Une résistance ultime, résistante à tout, et formidable de fragilité, a pris
corps. Et pourtant quelque chose ne sait plus prendre corps. Les abandons de
l’enfance interdisent l’habit de chair. Les désirs ont quitté la route.
Indéfinie, improbable, l’indicible attente sidère les regards. La flamme
recueille le sommeil des cendres. Espoir latent et puissant, départ en
léthargie…
Ruta crée dans l’irrécupérable. Chez elle, il fait
grande nuit. Il y a toujours la nuit. Innombrable, interminable. L’univers est
sans fond, le jour a fui loin de la peau, et même les yeux sont de nuit… Elle
affronte la part d’ombre que l’ordre du jour n’ose affronter, elle dit les
trouées de l’être, les corps sacrifiés de nos ombres, et leurs mortelles
beautés.
Elle sait travailler la terre, sa terre en elle
travaille, et ses repères, et
l’ancestrale culture des côtes baltes. Mais la perte des origines a rendu l’air
irrespirable. Ces êtres indicibles, poignants et soignants ont la sourde
nostalgie des sources vives, des mythes intimes et des légendes secrètes. Ils
respirent nos blessures et nos silences. Ils ont des failles, des déchirures,
des transparences, des fissures, et des coulées de ciel. Ils incantent nos
cicatrices. Ils sont les incarnés et les démunis d’un dialogue sans fin d’elle
avec elle-même. Dans elle-même, il y a m’aime, il y a celle qui s’aime, et tous
les autres, inséparés. Ils sont la troupe exténuée de nos doubles indéfinis.

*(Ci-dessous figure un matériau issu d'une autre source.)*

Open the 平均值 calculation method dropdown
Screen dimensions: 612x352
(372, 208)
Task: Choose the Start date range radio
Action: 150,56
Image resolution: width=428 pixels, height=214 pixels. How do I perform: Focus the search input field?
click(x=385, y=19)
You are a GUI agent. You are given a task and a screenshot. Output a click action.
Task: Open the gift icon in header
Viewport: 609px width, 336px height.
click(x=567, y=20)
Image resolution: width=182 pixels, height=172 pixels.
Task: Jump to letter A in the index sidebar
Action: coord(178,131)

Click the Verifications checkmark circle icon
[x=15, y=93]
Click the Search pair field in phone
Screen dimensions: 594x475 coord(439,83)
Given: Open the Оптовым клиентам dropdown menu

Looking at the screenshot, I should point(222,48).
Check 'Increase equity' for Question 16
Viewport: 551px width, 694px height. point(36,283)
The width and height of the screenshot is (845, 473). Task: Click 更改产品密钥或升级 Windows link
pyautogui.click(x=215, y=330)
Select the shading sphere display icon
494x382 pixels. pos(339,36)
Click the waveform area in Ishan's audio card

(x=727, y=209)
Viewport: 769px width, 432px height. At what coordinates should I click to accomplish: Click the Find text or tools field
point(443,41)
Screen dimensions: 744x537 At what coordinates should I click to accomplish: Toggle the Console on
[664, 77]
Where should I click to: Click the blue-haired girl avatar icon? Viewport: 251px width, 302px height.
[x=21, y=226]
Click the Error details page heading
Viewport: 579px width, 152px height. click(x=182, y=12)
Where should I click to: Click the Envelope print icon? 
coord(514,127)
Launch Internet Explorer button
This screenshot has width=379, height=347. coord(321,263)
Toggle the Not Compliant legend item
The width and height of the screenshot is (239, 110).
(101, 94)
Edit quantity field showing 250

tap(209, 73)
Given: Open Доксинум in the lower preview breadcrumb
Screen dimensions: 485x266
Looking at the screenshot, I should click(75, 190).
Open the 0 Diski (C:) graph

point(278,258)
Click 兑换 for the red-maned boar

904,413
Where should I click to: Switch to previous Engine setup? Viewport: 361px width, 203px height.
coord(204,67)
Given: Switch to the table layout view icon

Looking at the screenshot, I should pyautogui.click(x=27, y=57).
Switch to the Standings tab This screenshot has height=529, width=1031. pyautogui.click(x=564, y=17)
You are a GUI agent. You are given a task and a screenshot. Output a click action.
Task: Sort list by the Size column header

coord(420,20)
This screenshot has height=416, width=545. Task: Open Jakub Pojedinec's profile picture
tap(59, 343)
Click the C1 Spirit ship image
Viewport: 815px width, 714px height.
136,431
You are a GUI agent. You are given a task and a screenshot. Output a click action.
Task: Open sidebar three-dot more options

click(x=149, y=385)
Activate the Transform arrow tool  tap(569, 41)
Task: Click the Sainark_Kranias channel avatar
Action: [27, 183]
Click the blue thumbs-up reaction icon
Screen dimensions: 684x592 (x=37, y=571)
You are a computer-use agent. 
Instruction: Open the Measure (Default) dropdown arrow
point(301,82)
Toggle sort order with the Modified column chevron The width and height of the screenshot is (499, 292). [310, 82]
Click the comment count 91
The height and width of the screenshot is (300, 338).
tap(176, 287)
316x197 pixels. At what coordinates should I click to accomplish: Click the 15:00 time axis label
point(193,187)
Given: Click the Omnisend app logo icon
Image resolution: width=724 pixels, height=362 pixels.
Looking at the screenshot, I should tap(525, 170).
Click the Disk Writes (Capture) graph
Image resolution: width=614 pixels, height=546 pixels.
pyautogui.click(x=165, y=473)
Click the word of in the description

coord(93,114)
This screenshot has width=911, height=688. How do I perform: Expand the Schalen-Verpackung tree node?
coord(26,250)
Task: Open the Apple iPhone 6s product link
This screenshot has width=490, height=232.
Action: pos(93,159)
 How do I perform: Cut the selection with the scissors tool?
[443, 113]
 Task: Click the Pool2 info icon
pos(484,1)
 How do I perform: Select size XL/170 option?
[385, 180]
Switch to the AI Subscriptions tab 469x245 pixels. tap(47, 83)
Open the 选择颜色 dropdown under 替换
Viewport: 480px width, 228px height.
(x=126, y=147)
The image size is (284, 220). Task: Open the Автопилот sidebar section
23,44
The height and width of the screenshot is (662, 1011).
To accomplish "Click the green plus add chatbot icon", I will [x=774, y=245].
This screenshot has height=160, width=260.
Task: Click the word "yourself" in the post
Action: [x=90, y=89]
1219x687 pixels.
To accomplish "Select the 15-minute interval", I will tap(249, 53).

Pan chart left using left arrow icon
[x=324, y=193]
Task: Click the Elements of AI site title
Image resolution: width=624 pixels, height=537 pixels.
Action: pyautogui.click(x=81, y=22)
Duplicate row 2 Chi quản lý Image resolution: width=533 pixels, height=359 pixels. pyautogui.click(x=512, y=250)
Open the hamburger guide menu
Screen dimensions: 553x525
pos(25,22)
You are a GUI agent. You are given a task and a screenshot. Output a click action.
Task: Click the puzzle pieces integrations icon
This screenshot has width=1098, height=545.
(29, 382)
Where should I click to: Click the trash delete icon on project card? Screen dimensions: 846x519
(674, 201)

La tête aussi est plus grande. Elle semble parfois porter un corps si proche et si lointain qu’il vit en dessous, et toujours il se tait. Il est de terre, lui aussi, mais il est porté par ces hauteurs de tête. Ruta ne s’arrête pas à la souffrance. L’ange a oublié la bête, et le désastre est en fuite. Du spirituel dans l’art…
La tête aussi est plus grande. Elle semble parfois porter un corps si proche et si lointain qu’il vit en dessous, et toujours il se tait. Il est de terre, lui aussi, mais il est porté par ces hauteurs de tête. Ruta ne s’arrête pas à la souffrance. L’ange a oublié la bête, et le désastre est en fuite. Du spirituel dans l’art…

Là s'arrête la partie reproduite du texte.